------ EXTRACT PROVIDED
Lead time bias happens when survival time appears longer because diagnosis was done earlier (for instance, by screening), irrespective of whether the patient lived longer. Lead time is the duration of time between the detection of a disease (by screening or based on new experimental criteria) and its usual clinical presentation and diagnosis (based on traditional criteria). For example, it is the time between early detection by screening and the time when diagnosis would have been made clinically (without screening). It is an important factor when evaluating the effectiveness of a specific test.[1] __TOC__
See main article: Screening (medicine).
The goal of screening is earlier detection (to diagnose a disease earlier than it would be without screening). Therefore, if screening works, it needs to advance in time to the moment of diagnosis. In other words, screening needs to introduce a lead time. However, the lead time itself biases survival statistics: people with diseases detected by screening appear to have a longer survival (the time the person has lived after diagnosis) only because screening starts the clock sooner.
------------
PROBLEM STATEMENT:
Can you give the lead time bias text again, starting at "Lead time bias" and ending at "article: Screening (medicine).", but swap "patient" for "individual"?
------ DATASET CONTENT
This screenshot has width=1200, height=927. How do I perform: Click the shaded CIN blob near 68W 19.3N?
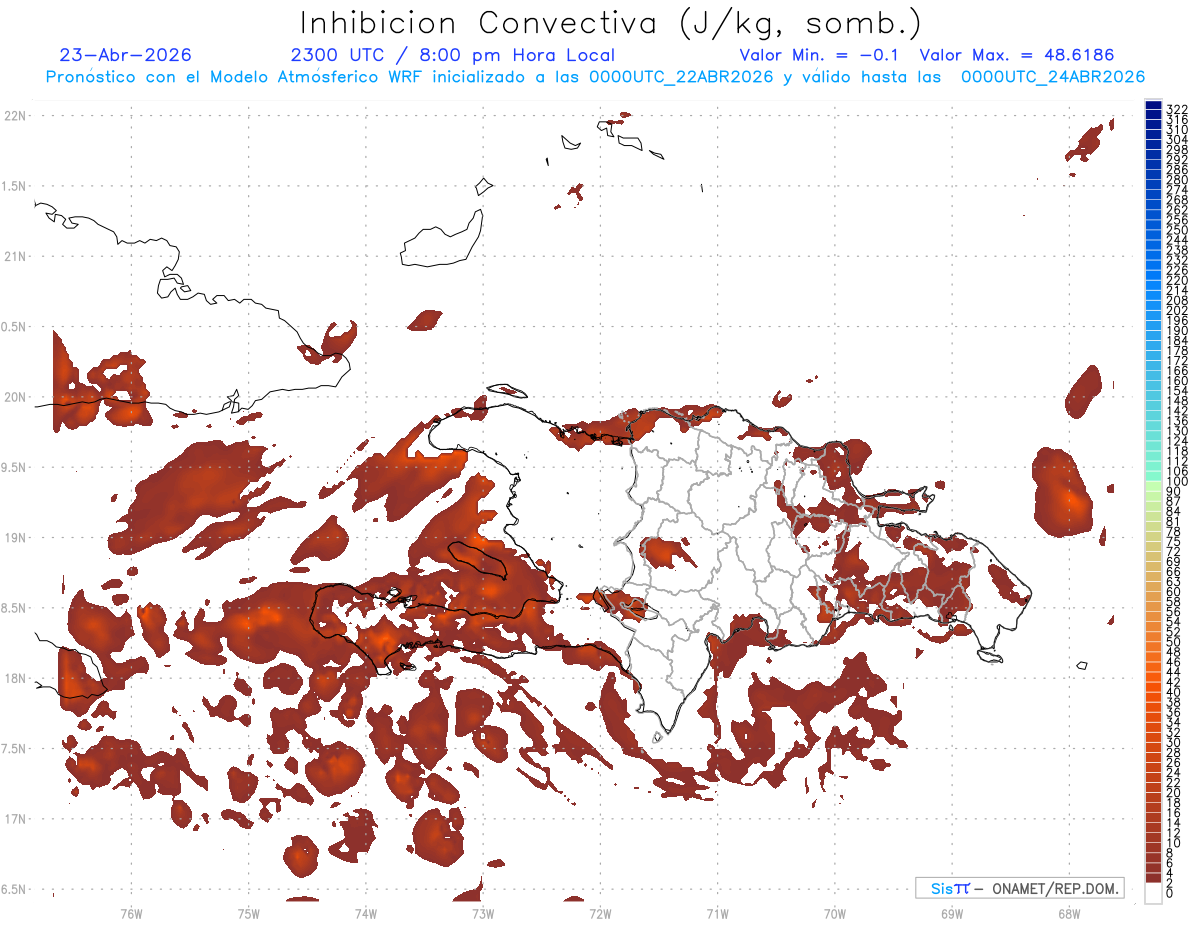pos(1062,492)
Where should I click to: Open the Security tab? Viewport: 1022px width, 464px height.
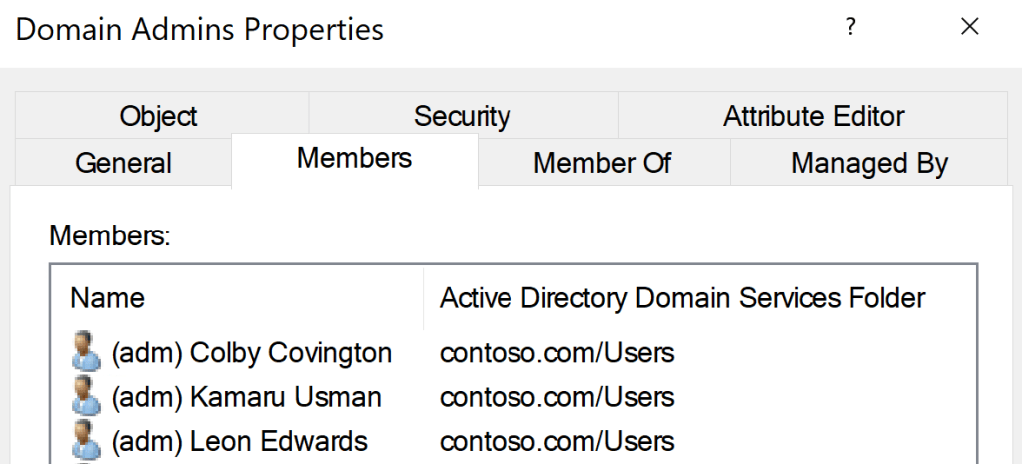click(462, 116)
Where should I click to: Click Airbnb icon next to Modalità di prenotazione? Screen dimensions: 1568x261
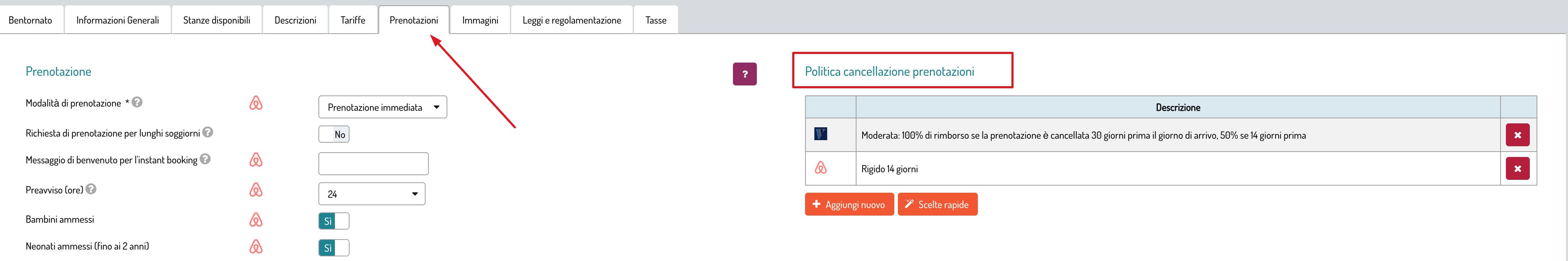coord(256,103)
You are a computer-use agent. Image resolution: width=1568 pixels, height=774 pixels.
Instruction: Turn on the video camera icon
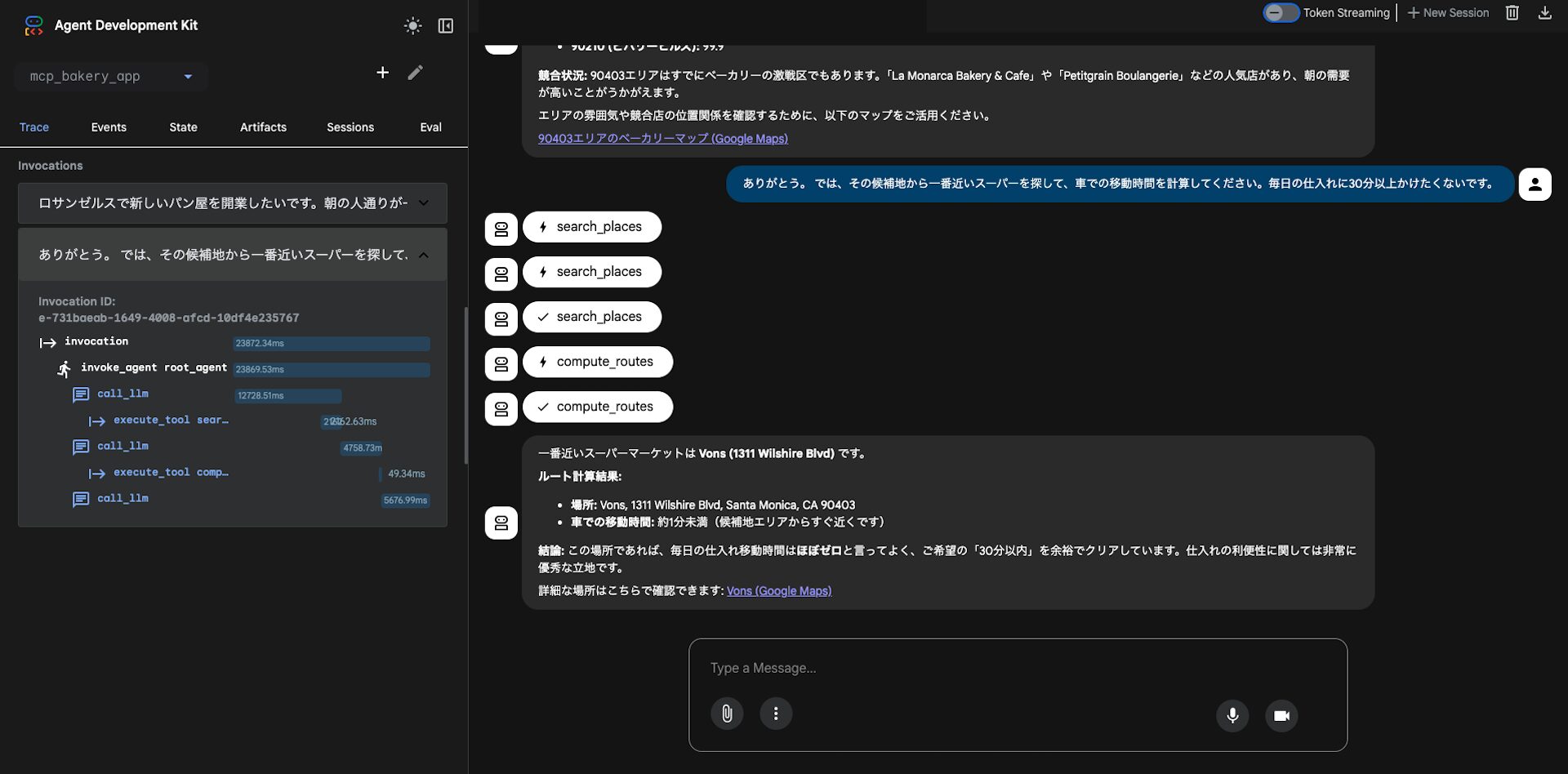pyautogui.click(x=1281, y=716)
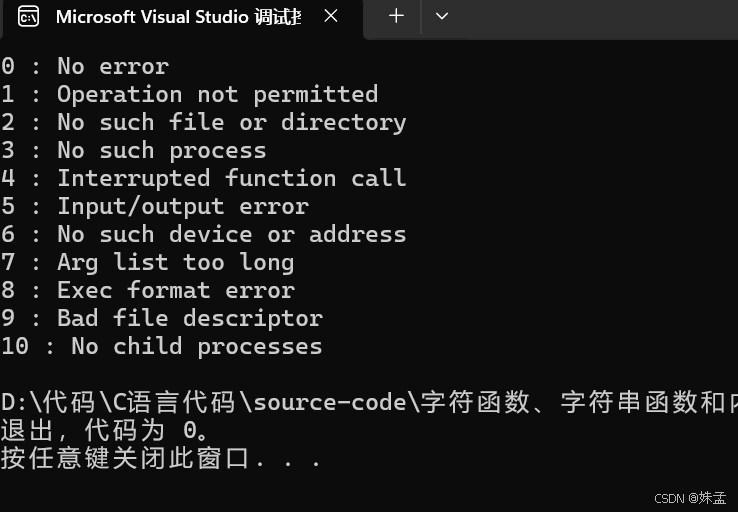Click the exit code "代码为 0" line
The image size is (738, 512).
point(104,430)
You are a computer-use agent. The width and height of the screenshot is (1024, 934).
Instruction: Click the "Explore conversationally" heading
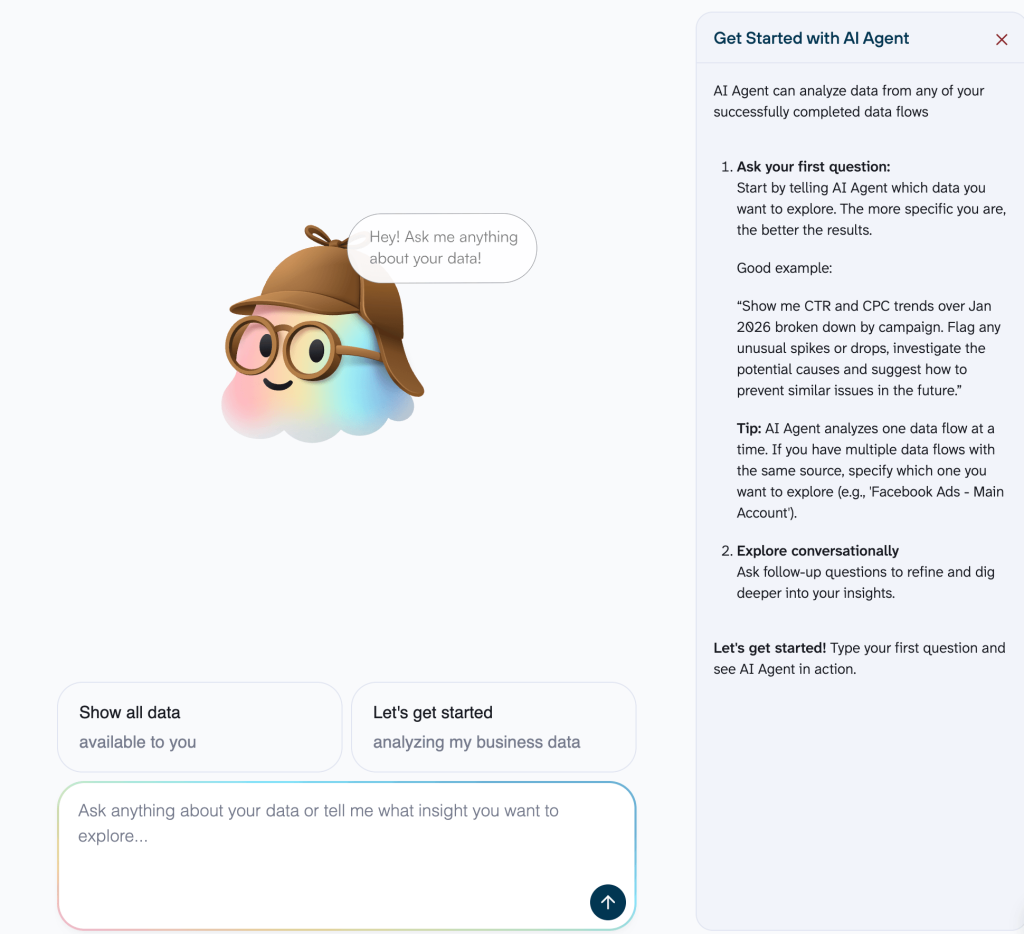coord(817,551)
------------
EXERCISE RESULT:
Lead time bias happens when survival time appears longer because diagnosis was done earlier (for instance, by screening), irrespective of whether the individual lived longer. Lead time is the duration of time between the detection of a disease (by screening or based on new experimental criteria) and its usual clinical presentation and diagnosis (based on traditional criteria). For example, it is the time between early detection by screening and the time when diagnosis would have been made clinically (without screening). It is an important factor when evaluating the effectiveness of a specific test.[1] __TOC__
See main article: Screening (medicine).